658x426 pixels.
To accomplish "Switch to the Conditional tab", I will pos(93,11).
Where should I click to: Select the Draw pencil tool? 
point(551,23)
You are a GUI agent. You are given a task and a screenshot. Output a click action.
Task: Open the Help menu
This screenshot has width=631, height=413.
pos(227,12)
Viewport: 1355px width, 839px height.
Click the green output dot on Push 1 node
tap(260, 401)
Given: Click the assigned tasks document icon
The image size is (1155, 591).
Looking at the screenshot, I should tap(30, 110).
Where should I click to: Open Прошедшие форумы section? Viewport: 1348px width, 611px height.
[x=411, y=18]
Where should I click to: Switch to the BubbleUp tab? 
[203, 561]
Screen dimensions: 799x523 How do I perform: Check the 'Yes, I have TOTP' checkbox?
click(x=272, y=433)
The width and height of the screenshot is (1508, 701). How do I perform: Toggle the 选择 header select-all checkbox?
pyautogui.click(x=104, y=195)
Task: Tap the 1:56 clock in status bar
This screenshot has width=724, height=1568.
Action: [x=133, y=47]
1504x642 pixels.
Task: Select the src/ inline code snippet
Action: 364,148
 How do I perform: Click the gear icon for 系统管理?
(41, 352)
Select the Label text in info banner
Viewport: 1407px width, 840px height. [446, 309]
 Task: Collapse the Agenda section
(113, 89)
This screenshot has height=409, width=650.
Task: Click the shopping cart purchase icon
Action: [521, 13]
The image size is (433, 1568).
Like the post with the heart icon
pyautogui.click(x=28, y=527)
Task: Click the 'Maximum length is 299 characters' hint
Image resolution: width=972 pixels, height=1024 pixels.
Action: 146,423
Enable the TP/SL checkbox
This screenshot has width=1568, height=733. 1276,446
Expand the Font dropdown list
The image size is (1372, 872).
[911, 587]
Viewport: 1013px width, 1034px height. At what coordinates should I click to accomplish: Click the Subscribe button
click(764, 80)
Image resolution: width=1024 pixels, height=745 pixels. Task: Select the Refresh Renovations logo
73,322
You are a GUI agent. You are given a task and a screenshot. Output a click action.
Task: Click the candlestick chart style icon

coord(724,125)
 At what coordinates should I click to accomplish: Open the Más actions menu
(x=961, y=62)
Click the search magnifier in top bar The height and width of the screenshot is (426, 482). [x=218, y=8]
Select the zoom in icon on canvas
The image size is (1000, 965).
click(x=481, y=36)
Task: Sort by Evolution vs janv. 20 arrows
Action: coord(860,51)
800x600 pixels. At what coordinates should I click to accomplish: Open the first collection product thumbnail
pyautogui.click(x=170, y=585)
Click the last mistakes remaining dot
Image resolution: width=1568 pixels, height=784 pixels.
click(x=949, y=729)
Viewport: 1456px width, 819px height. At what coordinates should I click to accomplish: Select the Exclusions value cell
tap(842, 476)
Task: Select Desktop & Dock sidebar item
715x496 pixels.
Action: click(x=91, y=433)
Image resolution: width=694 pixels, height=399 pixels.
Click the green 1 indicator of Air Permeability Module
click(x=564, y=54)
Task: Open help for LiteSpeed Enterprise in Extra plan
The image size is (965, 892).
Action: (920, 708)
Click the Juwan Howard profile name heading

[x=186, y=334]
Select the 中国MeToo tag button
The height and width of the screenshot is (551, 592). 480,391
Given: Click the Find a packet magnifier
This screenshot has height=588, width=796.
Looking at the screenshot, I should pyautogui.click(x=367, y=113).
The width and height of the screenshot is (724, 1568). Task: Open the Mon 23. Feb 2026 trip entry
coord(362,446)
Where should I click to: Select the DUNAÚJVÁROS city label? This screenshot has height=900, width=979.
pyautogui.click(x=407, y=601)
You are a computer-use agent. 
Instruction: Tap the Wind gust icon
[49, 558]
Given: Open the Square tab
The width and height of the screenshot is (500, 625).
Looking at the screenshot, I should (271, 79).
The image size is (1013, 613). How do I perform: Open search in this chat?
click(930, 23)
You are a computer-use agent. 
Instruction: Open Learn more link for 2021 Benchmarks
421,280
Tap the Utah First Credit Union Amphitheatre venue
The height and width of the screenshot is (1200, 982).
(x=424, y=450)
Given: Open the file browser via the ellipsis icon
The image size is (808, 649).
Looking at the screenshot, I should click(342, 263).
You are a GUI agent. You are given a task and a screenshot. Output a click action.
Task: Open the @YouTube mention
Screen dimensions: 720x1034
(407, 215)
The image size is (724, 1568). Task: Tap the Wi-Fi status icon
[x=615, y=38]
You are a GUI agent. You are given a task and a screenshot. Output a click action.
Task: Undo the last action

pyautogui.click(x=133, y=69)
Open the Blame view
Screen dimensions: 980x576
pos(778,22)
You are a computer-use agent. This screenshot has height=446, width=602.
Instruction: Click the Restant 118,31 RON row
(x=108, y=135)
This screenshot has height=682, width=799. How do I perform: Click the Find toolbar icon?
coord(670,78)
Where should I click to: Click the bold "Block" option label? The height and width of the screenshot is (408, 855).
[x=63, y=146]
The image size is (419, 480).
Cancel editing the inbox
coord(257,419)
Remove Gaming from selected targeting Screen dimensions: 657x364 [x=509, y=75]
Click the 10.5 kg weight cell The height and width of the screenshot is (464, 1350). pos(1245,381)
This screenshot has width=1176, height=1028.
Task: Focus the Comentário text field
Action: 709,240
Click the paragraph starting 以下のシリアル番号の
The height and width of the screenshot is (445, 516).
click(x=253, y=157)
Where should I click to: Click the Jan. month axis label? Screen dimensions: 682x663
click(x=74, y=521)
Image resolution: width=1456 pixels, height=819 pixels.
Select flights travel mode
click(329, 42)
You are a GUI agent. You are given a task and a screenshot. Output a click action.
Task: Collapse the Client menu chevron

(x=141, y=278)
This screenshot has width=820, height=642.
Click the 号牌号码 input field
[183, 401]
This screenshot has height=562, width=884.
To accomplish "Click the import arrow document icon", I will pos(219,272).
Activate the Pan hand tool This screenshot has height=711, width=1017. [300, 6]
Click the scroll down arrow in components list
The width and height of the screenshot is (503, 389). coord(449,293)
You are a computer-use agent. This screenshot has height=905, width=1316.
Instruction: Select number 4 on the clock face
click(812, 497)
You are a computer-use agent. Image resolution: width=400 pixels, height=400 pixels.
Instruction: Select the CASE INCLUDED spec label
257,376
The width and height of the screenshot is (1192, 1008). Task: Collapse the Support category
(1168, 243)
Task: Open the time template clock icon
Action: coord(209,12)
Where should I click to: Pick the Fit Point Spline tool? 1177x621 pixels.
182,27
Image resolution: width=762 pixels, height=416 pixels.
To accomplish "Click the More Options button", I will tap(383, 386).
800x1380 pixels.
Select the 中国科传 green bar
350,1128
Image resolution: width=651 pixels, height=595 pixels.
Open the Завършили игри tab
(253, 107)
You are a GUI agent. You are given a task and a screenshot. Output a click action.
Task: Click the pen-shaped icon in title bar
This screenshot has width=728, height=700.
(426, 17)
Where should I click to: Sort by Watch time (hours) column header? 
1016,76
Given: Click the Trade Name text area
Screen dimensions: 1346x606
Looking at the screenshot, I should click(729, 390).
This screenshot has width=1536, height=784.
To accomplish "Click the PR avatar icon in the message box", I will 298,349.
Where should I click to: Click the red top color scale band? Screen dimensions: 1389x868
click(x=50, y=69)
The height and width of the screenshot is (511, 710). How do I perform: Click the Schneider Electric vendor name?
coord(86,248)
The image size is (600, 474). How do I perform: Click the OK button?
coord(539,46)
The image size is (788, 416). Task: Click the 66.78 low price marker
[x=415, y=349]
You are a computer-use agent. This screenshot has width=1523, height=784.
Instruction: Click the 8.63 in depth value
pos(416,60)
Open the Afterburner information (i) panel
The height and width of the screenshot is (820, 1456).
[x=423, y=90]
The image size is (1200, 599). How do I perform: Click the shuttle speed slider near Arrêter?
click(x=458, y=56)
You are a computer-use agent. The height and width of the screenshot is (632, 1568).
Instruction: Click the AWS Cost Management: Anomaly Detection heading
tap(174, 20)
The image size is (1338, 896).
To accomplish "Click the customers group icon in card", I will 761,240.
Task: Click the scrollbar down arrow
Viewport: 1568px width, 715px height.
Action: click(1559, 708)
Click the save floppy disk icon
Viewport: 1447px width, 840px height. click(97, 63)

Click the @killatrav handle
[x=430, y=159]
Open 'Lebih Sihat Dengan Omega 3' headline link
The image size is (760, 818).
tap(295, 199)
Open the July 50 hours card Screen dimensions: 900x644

* _Prompt_:
All lines in the listing above from the line containing "has height=446, width=602." to the line containing "This screenshot has height=562, width=884.", inclusive, should be retyped exactly; no other lines should appear.

* _Reply_:
You are a computer-use agent. This screenshot has height=446, width=602.
Instruction: Click the Restant 118,31 RON row
(x=108, y=135)
This screenshot has height=682, width=799. How do I perform: Click the Find toolbar icon?
coord(670,78)
Where should I click to: Click the bold "Block" option label? The height and width of the screenshot is (408, 855).
[x=63, y=146]
The image size is (419, 480).
Cancel editing the inbox
coord(257,419)
Remove Gaming from selected targeting Screen dimensions: 657x364 [x=509, y=75]
Click the 10.5 kg weight cell The height and width of the screenshot is (464, 1350). pos(1245,381)
This screenshot has width=1176, height=1028.
Task: Focus the Comentário text field
Action: 709,240
Click the paragraph starting 以下のシリアル番号の
The height and width of the screenshot is (445, 516).
click(x=253, y=157)
Where should I click to: Click the Jan. month axis label? Screen dimensions: 682x663
click(x=74, y=521)
Image resolution: width=1456 pixels, height=819 pixels.
Select flights travel mode
click(329, 42)
You are a GUI agent. You are given a task and a screenshot. Output a click action.
Task: Collapse the Client menu chevron

(x=141, y=278)
This screenshot has width=820, height=642.
Click the 号牌号码 input field
[183, 401]
This screenshot has height=562, width=884.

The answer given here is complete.